May-Yun Wang, lead investigator and instructor of internal medicine at UT Southwestern, said the transgenic mice's high levels of leptin receptors caused all surplus calories to be burned rather than stored.
"They were overfed tremendously and did not get obese. Our control animals were fed the same diet and gained an enormous amount of weight," Dr. Wang said. "If we could prevent the disappearance of leptin receptors in people who overeat, they would likely not gain weight after overeating."
In terms of evolution, researchers reasoned that the ability of leptin receptors to disappear during overeating provided fat cells with a vital mechanism to defend against famine by efficiently storing calories whenever nutrients were abundant. On the other hand, overweight and obese humans, like rodents, have high levels of leptin and low numbers of receptors, Dr. Unger said. The inverse relationship between high leptin and its receptor may explain the failure of most obesity treatment with leptin.

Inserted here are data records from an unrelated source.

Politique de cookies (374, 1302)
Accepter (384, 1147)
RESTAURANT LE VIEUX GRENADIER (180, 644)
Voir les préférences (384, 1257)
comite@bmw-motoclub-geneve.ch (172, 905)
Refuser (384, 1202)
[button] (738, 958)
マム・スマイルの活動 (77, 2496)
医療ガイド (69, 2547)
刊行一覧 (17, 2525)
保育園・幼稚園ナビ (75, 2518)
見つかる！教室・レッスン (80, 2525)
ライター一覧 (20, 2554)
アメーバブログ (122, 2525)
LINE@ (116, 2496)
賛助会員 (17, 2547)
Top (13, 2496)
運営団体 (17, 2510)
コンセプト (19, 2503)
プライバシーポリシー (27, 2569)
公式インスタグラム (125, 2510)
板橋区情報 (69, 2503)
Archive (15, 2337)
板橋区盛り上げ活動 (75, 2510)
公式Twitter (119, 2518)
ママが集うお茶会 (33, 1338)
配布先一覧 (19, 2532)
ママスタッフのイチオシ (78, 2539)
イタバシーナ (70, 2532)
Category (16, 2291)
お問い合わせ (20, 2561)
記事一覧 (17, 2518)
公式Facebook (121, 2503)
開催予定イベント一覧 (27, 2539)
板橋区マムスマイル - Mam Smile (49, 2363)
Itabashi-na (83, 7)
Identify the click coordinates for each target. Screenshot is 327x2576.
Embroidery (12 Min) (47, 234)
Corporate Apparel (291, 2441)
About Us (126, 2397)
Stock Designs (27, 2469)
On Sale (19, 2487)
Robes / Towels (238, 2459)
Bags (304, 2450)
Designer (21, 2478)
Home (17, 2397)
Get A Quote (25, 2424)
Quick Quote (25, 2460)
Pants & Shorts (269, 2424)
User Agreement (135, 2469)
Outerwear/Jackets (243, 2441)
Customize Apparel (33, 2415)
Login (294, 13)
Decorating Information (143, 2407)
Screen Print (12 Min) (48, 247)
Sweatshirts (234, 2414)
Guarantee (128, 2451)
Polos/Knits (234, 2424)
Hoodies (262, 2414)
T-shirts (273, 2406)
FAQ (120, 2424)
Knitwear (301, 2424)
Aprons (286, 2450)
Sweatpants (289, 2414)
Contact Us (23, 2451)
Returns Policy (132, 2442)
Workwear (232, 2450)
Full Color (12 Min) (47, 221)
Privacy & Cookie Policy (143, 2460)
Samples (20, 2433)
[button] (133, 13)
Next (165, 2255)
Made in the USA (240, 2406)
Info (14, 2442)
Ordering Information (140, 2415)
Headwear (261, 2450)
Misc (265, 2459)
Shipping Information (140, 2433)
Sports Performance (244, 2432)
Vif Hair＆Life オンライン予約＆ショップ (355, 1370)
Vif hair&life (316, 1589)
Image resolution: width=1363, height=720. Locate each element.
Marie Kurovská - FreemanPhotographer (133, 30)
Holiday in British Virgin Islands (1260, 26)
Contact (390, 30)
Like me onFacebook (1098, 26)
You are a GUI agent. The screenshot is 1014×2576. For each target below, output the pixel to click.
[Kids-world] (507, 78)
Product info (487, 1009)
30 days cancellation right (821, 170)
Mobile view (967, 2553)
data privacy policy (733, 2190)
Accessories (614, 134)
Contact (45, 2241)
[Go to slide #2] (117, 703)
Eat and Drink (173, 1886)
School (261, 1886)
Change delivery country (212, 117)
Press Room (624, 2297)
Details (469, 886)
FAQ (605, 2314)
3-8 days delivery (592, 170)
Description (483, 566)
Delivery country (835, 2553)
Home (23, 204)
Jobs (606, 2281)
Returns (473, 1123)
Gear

The common pattern is a modest weight loss followed by regaining the weight, which may be a function of declining leptin receptor levels.
Currently 50 million Americans suffer from metabolic syndrome – a disease associated with obesity and encompassing coronary artery disease and type 2 diabetes.
"If we had a pharmacologic way of manipulating the expression of the leptin receptor we might be able to control obesity," Dr. Unger said. "However, by far the best treatment for obesity will always be caloric restriction and regular exercise." Researchers Lelio Orci and Mariella Ravazzola at the University of Geneva Medical School in Switzerland also contributed to the study.